2 years ago | 7 min read

I live in a fairly small region in the UK, about the size of Connecticut, with a population of just over 1.85 million people. There are only four of five main insurance companies and brokers there. However, each of them claims to be one of the following:

  • The best in……
  • The Number 1…..
  • The Top……
  • The Favourite……
  • The Leading……

This phenomenon is just limited to insurance companies. In nearly every category of business, you will see the same claims rolled out again and again. Every company calling on different sources, opinions, values, and surveys to help justify their claim. In the end, they all trying to claim the same thing, that they are the best and deserve your business.

When Everybody Wins, Nobody Wins……at Least in the Customer’s Eye

The problem with everyone claiming to be the best is that the customer ends up seeing them all as equal. In turn, what happens is that everyone just ends up with a similar piece of the sales pie.

Indeed, this is what ends up happening where I live. The insurance companies are all about the same size, with the same number of customers and they all exist comfortably. They win some business from their competitors and they lose some too. Everything stays the same, there are no losers, but no real winners either. This is the way it has been for the last thirty years and probably will be for the next thirty too.

But if you are a company, large or small, competing on a global stage, that sort of beige existence isn’t an option. The market is too big, too competitive and too flexible to sustain a status quo model.

In order for you to succeed and grow, you need to have a USP that is truly unique beyond lukewarm claims of superiority.

1. Accept That it Won’t be Easy

Anything that is worthwhile and valuable takes hard work and effort to achieve. The first step in trying to identify a truly unique USP is to acknowledge that it won’t be easy. It may sound counterintuitive or off-putting to think this way, but it will actually do is prepare you mentally for the struggle ahead.
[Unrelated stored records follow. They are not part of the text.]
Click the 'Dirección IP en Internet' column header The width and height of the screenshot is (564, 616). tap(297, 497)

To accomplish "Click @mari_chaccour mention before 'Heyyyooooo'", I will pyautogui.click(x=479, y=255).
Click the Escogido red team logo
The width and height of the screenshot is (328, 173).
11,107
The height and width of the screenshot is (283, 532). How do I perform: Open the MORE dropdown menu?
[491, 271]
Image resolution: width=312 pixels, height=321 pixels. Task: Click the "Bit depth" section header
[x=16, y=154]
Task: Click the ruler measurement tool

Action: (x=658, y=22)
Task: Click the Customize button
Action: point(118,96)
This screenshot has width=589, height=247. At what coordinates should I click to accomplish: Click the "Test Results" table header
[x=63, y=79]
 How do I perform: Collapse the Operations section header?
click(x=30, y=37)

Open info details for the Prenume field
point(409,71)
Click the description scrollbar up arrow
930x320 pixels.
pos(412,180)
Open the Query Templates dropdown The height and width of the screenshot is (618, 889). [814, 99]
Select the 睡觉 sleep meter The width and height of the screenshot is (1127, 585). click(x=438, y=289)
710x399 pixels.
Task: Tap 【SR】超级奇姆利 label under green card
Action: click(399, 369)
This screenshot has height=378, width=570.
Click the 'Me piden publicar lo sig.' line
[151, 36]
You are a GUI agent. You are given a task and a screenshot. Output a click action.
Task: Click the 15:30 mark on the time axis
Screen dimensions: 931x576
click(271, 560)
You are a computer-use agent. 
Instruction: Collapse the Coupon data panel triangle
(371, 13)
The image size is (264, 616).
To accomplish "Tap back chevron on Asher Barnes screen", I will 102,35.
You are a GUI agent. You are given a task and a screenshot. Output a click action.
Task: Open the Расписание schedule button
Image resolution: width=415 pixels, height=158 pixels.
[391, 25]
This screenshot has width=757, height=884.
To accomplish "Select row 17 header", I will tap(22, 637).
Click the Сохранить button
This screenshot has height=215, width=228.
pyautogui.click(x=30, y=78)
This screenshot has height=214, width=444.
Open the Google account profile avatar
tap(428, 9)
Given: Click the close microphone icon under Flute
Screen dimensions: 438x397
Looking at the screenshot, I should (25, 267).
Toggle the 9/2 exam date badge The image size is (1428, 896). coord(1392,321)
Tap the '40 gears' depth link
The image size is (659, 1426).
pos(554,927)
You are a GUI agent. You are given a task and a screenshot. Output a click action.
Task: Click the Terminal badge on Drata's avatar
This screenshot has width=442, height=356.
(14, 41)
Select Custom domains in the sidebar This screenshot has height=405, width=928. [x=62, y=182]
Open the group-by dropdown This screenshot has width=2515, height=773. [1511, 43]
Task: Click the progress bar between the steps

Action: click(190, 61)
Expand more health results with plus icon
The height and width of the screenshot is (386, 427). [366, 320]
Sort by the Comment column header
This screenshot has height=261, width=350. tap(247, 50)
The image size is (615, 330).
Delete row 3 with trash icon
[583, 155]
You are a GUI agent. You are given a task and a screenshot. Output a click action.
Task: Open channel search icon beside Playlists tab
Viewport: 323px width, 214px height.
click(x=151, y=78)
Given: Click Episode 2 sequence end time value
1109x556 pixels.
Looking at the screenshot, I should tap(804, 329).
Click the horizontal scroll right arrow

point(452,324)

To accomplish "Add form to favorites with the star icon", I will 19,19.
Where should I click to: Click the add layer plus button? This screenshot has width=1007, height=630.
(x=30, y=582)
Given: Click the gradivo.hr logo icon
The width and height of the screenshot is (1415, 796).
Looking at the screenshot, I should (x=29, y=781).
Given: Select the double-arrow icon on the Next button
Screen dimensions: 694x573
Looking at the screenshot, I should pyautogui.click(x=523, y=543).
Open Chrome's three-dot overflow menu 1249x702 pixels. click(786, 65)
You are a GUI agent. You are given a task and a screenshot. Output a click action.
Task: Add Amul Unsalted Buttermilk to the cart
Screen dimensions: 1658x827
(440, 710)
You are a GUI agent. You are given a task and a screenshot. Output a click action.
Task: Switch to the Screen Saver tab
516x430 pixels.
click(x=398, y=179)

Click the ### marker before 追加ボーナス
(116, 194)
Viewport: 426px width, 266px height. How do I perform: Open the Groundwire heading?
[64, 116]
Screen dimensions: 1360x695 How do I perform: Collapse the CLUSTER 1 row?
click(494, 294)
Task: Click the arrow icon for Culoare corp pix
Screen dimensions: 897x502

If you were to just jump straight it, the likelihood would be that when you came up a brick wall or ran out of ideas, your natural reaction would be to think that this is too much effort and just give up, or worse still opt for something generic and weak.

Instead, taking the time to accept the fact that the process is going to be challenging allows you to let go of the pressure of instant success and instead move forward in the knowledge that it won’t be easy, you will get frustrated, your ideas will seem rubbish and you will feel like giving up sometimes. With this settled in your mind, you will be able to proceed at a steady pace, fully aware and at peace with what lies ahead.

I can’t overstress enough the importance of this first step. If you ignore it, you will make the chances of mediocrity much higher. We need to prepare mentally for tough tasks and accept they are going to require hard work. To do otherwise is just to be foolhardy in believing what is practical and realistic.

2. Invest Time in the Process

In order to go in-depth enough to find something of value, you have to be prepared to allot the appropriate amount of time to the task.

It takes real effort, dedication and resilience to identify a truly unique USP. There are a lot of elements to consider. There will be a lot of layers of fluff and inadequate thoughts and suggestions to work through and critique. If you truly want to come up with something of lasting and impactful value, then you will have to invest the appropriate time to do it.

You like any other essential or mandatory operational task that you have to perform, you will need to set aside specific chunks of time for researching, thinking and creativity.

The best approach is to block out time to work specifically on your USP, over a couple of weeks. It may be 1hr every morning, or 4hrs every week, the important thing is that you intentionally make time to do the hard work of creation.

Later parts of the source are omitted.